Provided text: Begin

Posts Categorized: News Updates

(Good) Grief

Je cherche les mots pour décrire le poids du désespoir.

En anglais: I search for the words to describe the weight of despair.

Today I sense the faint crampy sensation of my cyclical ovulation, an echo of the unexpected crampy sensation that began on this day a year ago when I was approximately five and a half weeks pregnant. It was a short-lived pregnancy, but long enough to redirect my life’s trajectory and steer our indefinite international travel plans toward a home base. The row of eventful dominoes in that unrealized parallel timeline could have included a new birthday to celebrate near my husband’s birthday, and a new great-grandchild for my last beloved grandmother to bless before she herself left the party.

Needless to say, I rolled into the 2023 action with deep pangs of disappointment, and that’s nothing to say of the year’s continuation, or conclusion. 2023 was also my fifth year of grappling with the sticky tendrils of a brain injury and its string of sneaky symptoms, thankfully less severe than the first two years.

Provided text: End
Stored data: Begin

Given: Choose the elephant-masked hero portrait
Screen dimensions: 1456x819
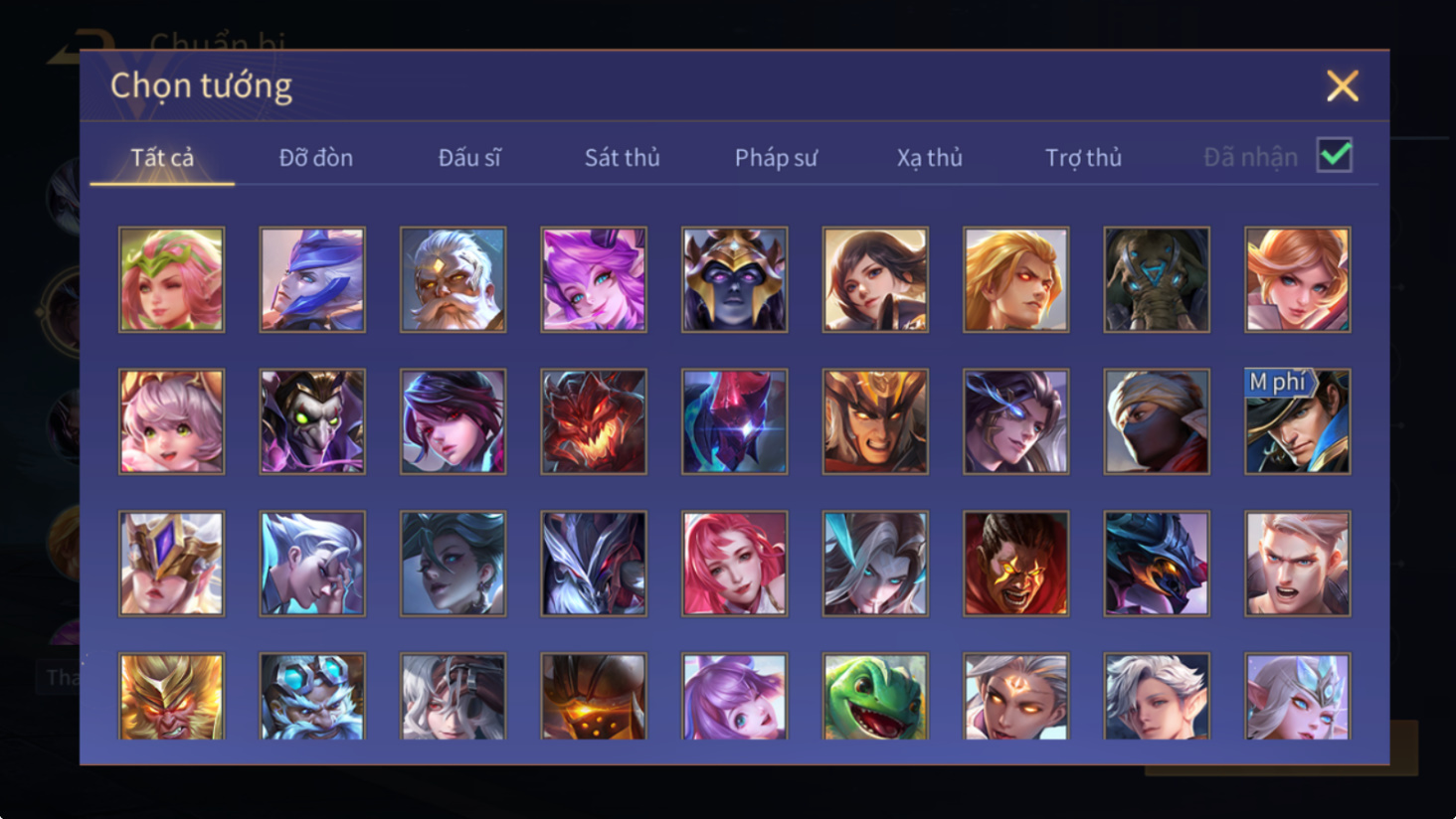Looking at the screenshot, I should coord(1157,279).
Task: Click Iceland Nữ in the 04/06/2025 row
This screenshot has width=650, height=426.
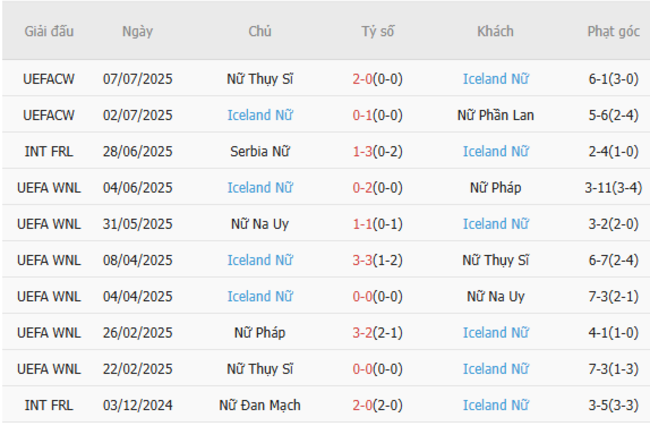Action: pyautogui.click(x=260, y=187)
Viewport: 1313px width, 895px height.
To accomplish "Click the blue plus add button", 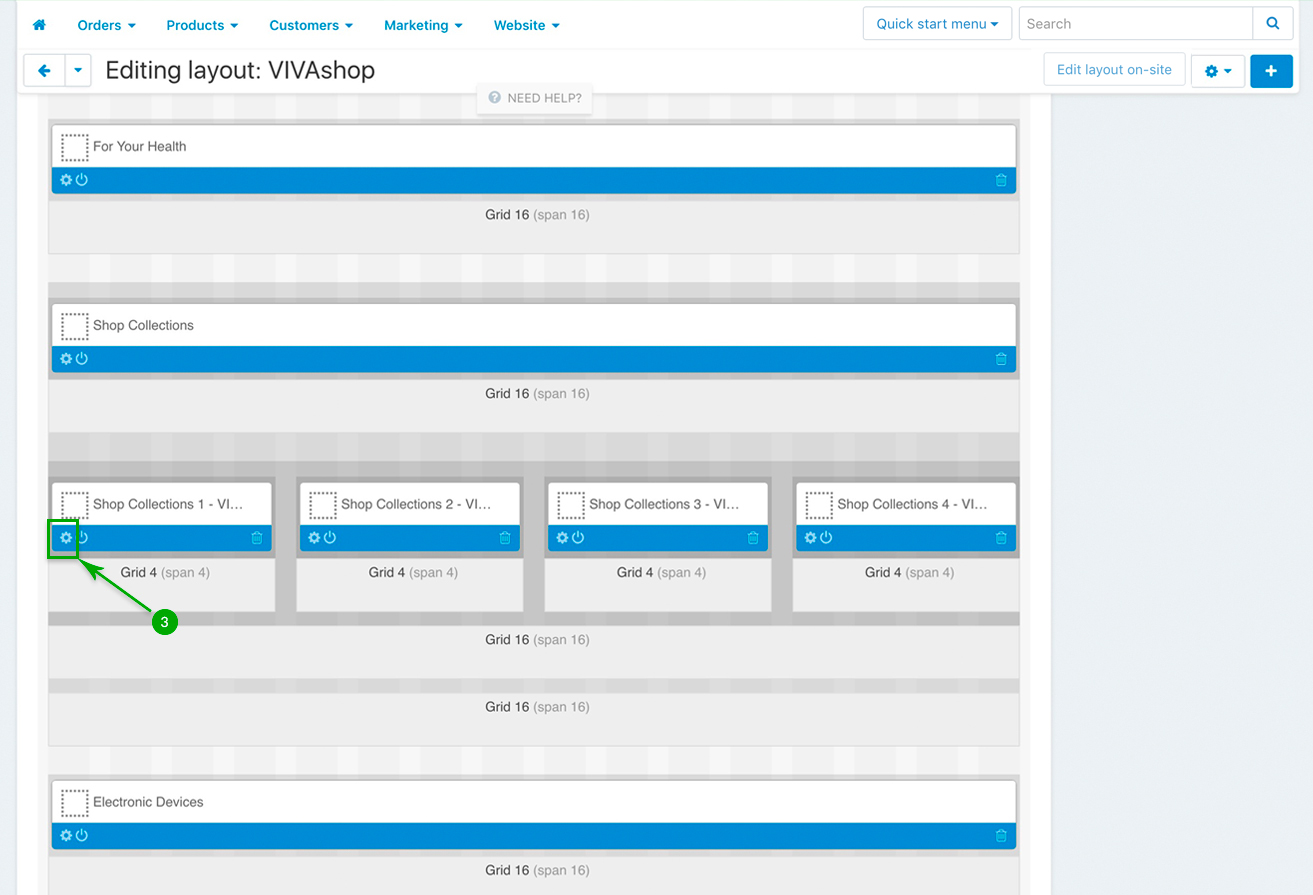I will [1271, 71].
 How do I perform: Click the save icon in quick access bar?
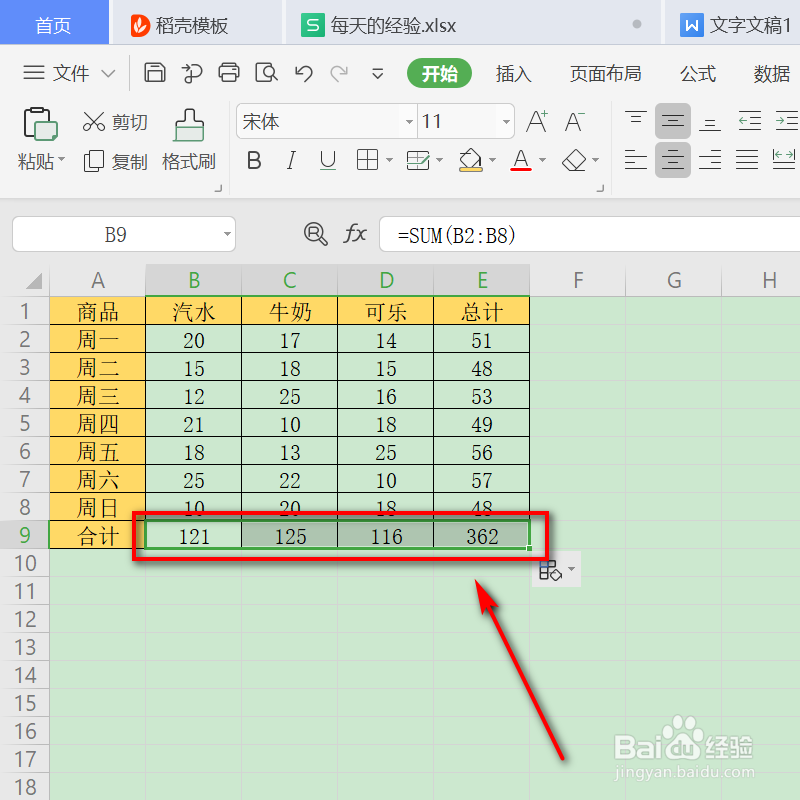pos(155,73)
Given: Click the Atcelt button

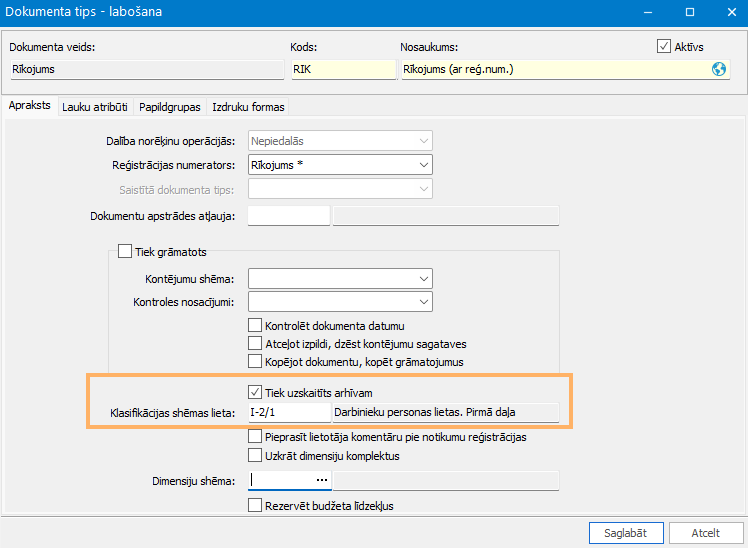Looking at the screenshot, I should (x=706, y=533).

Stored data: End
Stored data: Begin

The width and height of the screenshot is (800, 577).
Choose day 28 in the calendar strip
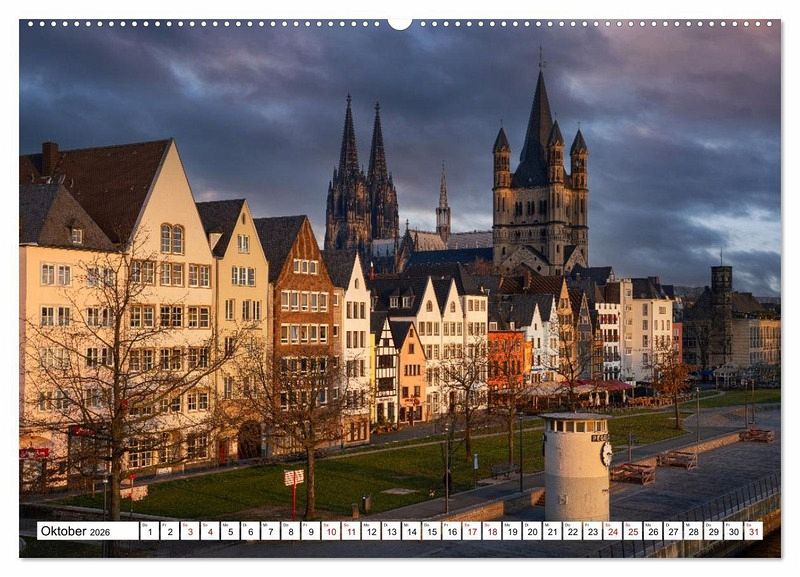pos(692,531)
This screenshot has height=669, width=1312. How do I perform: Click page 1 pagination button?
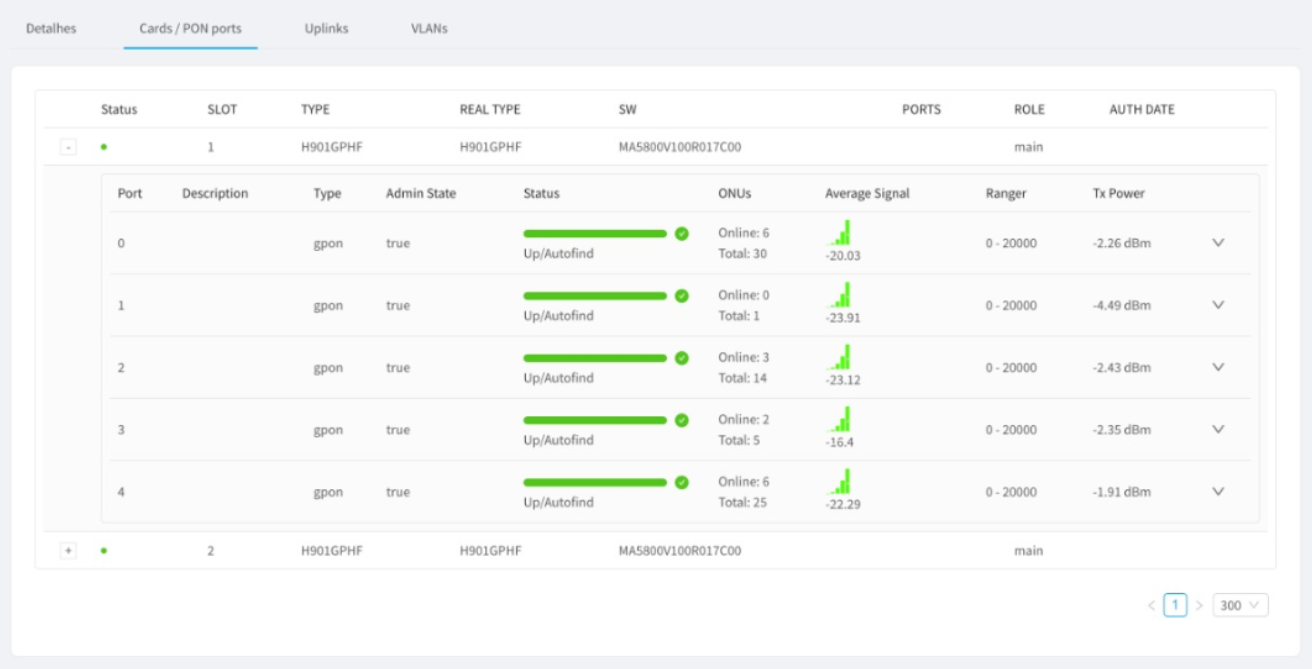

Stored data: End

### Work instructions
a - List every family member the grief post names by relation.
b - Swap "crampy" for "aching" in the grief post, and give the passage between "Today I sense" and "left the party.", inclusive.
c - Extend the grief post by writing what comes next after its final sentence.
The data have nothing to do with the grief post.

### Answers for each item
a - husband, great-grandchild, grandmother

b -
Today I sense the faint aching sensation of my cyclical ovulation, an echo of the unexpected aching sensation that began on this day a year ago when I was approximately five and a half weeks pregnant. It was a short-lived pregnancy, but long enough to redirect my life’s trajectory and steer our indefinite international travel plans toward a home base. The row of eventful dominoes in that unrealized parallel timeline could have included a new birthday to celebrate near my husband’s birthday, and a new great-grandchild for my last beloved grandmother to bless before she herself left the party.

c -
I find words much easier now than I could in 2019, largely thanks to learning ASL in 2020 to help bridge and reroute those injured linguistic synapses. But I continue to search for words to map and bridge meaning from the reroutes I’ve traversed. Words sufficient to tell the whole story. Words to paint newfound perspective.

I’m grateful to encounter another new year in 2024, and I look forward to surprising myself in many creative ways.

A tabletop tableau: tampons on the right, pregnancy tests on the left, a lush, leafy houseplant in the center.

January 2023 Photo taken in the bathroom of an apartment in Brighton, England. Caption reads in French: Je cherche un deuxième essai // Translated English: I’m looking for a second try.

Sound, as in: to voice, to express, to give

This is the second consecutive October in which I’ve house-sat for a puppy. Today the puppy discovered her voice. Underneath my eardrums’ annoyance at her sharp barks, I’m jealous.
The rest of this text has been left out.